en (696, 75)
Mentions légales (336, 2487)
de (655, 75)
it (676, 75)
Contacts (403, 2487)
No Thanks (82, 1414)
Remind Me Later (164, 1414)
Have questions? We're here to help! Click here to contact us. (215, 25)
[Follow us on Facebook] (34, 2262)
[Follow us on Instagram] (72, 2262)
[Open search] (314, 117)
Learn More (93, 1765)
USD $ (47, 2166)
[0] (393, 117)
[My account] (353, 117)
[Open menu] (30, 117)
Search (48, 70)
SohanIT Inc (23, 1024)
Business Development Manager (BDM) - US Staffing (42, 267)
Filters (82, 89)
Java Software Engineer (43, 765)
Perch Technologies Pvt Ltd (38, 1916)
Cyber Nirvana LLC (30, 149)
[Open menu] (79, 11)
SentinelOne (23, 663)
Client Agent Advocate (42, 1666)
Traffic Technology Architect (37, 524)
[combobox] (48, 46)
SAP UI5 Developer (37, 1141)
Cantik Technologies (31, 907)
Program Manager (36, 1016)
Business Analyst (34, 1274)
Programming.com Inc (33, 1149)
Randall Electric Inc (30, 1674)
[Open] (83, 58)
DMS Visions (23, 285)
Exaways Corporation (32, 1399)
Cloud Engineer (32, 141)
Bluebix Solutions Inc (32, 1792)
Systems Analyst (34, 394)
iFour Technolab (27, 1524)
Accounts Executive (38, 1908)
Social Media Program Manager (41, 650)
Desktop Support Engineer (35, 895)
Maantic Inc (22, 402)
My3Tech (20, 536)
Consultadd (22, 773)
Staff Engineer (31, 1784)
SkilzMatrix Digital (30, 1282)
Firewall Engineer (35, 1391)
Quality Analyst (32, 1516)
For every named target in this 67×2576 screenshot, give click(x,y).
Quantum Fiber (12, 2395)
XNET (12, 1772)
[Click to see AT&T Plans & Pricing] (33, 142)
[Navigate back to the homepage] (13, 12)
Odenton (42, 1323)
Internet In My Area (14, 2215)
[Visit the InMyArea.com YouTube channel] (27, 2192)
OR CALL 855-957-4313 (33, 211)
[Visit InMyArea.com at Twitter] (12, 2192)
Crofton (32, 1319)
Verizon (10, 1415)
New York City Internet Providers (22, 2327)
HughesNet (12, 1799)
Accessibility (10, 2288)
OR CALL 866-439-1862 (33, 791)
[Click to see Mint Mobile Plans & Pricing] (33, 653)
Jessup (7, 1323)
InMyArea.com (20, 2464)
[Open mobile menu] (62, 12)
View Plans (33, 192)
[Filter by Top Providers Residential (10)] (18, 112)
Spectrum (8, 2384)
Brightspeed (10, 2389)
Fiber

### [Exercise instructions]
Render the whole set of entries again, exactly as given.

### [Result of this exercise]
en (696, 75)
Mentions légales (336, 2487)
de (655, 75)
it (676, 75)
Contacts (403, 2487)
No Thanks (82, 1414)
Remind Me Later (164, 1414)
Have questions? We're here to help! Click here to contact us. (215, 25)
[Follow us on Facebook] (34, 2262)
[Follow us on Instagram] (72, 2262)
[Open search] (314, 117)
Learn More (93, 1765)
USD $ (47, 2166)
[0] (393, 117)
[My account] (353, 117)
[Open menu] (30, 117)
Search (48, 70)
SohanIT Inc (23, 1024)
Business Development Manager (BDM) - US Staffing (42, 267)
Filters (82, 89)
Java Software Engineer (43, 765)
Perch Technologies Pvt Ltd (38, 1916)
Cyber Nirvana LLC (30, 149)
[Open menu] (79, 11)
SentinelOne (23, 663)
Client Agent Advocate (42, 1666)
Traffic Technology Architect (37, 524)
[combobox] (48, 46)
SAP UI5 Developer (37, 1141)
Cantik Technologies (31, 907)
Program Manager (36, 1016)
Business Analyst (34, 1274)
Programming.com Inc (33, 1149)
Randall Electric Inc (30, 1674)
[Open] (83, 58)
DMS Visions (23, 285)
Exaways Corporation (32, 1399)
Cloud Engineer (32, 141)
Bluebix Solutions Inc (32, 1792)
Systems Analyst (34, 394)
iFour Technolab (27, 1524)
Accounts Executive (38, 1908)
Social Media Program Manager (41, 650)
Desktop Support Engineer (35, 895)
Maantic Inc (22, 402)
My3Tech (20, 536)
Consultadd (22, 773)
Staff Engineer (31, 1784)
SkilzMatrix Digital (30, 1282)
Firewall Engineer (35, 1391)
Quality Analyst (32, 1516)
For every named target in this 67×2576 screenshot, give click(x,y).
Quantum Fiber (12, 2395)
XNET (12, 1772)
[Click to see AT&T Plans & Pricing] (33, 142)
[Navigate back to the homepage] (13, 12)
Odenton (42, 1323)
Internet In My Area (14, 2215)
[Visit the InMyArea.com YouTube channel] (27, 2192)
OR CALL 855-957-4313 (33, 211)
[Visit InMyArea.com at Twitter] (12, 2192)
Crofton (32, 1319)
Verizon (10, 1415)
New York City Internet Providers (22, 2327)
HughesNet (12, 1799)
Accessibility (10, 2288)
OR CALL 866-439-1862 (33, 791)
[Click to see Mint Mobile Plans & Pricing] (33, 653)
Jessup (7, 1323)
InMyArea.com (20, 2464)
[Open mobile menu] (62, 12)
View Plans (33, 192)
[Filter by Top Providers Residential (10)] (18, 112)
Spectrum (8, 2384)
Brightspeed (10, 2389)
Fiber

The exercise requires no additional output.